Ce préjudice sera justement réparé par l’octroi de la somme de 4 000 euros à titre de dommages et intérêts.
Les consorts [A] seront donc condamnés in solidum à payer à la société Gerstaecker France cette somme de 4 000 euros.
Sur les demandes accessoires
Les consorts [A] qui succombent supporteront la charge des dépens.
Ils seront déboutés de leur demande formée en application des dispositions de l’article 700 du code de procédure civile et condamnés in solidum sur ce fondement, au regard de l’équité, à payer à la société Gerstaecker France la somme de 5 000 euros.

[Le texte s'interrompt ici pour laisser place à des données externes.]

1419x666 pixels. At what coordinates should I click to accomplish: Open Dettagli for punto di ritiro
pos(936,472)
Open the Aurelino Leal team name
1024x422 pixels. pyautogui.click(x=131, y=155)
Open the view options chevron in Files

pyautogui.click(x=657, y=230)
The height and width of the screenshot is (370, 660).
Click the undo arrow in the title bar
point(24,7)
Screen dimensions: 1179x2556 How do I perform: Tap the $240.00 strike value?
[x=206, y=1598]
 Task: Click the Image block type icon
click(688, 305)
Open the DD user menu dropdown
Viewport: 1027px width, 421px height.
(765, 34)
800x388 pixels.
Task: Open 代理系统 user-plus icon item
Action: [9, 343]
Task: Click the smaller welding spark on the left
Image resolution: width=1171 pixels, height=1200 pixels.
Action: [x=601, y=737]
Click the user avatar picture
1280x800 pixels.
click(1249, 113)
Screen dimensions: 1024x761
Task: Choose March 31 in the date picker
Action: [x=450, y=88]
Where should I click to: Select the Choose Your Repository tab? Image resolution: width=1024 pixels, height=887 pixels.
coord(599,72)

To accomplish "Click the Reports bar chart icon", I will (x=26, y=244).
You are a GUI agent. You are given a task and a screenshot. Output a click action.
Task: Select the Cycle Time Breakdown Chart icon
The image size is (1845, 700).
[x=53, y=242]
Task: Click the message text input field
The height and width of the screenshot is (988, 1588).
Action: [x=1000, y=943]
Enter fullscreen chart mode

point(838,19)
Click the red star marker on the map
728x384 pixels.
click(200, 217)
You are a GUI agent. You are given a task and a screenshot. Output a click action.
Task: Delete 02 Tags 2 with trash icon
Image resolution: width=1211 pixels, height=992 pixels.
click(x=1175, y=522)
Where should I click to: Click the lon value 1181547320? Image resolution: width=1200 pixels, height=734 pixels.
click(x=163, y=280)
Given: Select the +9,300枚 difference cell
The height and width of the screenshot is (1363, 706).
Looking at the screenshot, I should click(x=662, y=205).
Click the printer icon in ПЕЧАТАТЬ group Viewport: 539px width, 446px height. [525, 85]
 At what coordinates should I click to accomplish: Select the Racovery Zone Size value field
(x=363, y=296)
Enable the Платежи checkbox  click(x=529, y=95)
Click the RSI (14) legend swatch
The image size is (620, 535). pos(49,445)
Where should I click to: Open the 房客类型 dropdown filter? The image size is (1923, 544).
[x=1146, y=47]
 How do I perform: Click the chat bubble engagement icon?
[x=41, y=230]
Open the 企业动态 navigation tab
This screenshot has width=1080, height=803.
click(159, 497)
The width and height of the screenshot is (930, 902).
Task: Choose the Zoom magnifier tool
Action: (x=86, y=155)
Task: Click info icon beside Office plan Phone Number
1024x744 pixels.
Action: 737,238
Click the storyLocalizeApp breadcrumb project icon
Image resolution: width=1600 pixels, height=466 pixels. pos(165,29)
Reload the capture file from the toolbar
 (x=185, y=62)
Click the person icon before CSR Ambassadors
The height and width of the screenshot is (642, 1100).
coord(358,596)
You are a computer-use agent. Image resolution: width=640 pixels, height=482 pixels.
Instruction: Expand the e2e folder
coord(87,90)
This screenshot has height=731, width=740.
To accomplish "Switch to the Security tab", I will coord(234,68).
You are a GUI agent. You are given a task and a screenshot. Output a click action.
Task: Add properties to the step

Il n’y a pas lieu d’écarter l’exécution provisoire dont le prononcé est de droit en application des dispositions de l’article 514 du code de procédure civile.
PAR CES MOTIFS
Le tribunal, statuant publiquement, par jugement contradictoire, en premier ressort, mis à disposition au greffe à la date du délibéré,
Déboute M. [M] [A], M. [O] [A] et Mme [Y] [A] épouse [U] de leur demande de révocation de l’ordonnance de clôture,
En conséquence, déclare irrecevables les conclusions notifiées par la voie électronique le 27 novembre 2025,
Déboute M. [M] [A], M. [O] [A] et Mme [Y] [A] épouse [U] de leurs demandes dirigées contre la SARL Gerstaecker France Le Géant des Beaux Arts,
Condamne in solidum M. [M] [A], M. [O] [A] et Mme [Y] [A] épouse [U] à payer à la SARL Gerstaecker France Le Géant des Beaux Arts la somme de 4 000 euros à titre de dommages et intérêts pour procédure abusive,
Condamne in solidum M. [M] [A], M. [O] [A] et Mme [Y] [A] épouse [U] à payer à la SARL Gerstaecker France Le Géant des Beaux Arts la somme de 5 000 euros en application des dispositions de l’article 700 du code de procédure civile,
Condamne la SARL Gerstaecker France Le Géant des Beaux Arts aux dépens,
Rejette toutes autres demandes plus amples ou contraires des parties,
Rappelle que l’exécution provisoire est de droit.
Fait et jugé à Paris le 26 Février 2026.